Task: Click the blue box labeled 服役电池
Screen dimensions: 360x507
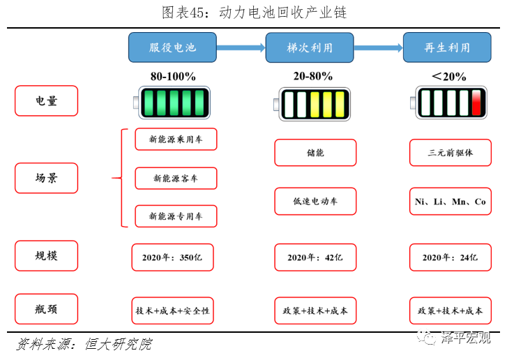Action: tap(172, 47)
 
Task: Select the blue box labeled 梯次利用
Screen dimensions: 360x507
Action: tap(310, 47)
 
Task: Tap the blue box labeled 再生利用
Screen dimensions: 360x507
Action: tap(446, 47)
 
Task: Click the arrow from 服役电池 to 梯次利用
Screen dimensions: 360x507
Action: tap(241, 47)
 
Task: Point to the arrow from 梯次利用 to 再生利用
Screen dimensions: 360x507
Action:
..........
* _Task goal_: Could you write out all the records above again, requests included, scaling every tap coordinate in the answers by 1.85 and rounding each to a whole number, with halves rounded up? Leave the pictures out of your answer.

* _Task response_:
Task: Click the blue box labeled 服役电池
Screen dimensions: 360x507
Action: tap(318, 87)
 
Task: Select the blue box labeled 梯次利用
Screen dimensions: 360x507
Action: tap(574, 87)
 
Task: Tap the blue box labeled 再生利用
Screen dimensions: 360x507
Action: tap(825, 87)
 
Task: Click the arrow from 服役电池 to 梯次利用
Screen dimensions: 360x507
Action: tap(446, 87)
 
Task: Point to the arrow from 梯次利用 to 再生利用
Screen dimensions: 360x507
Action:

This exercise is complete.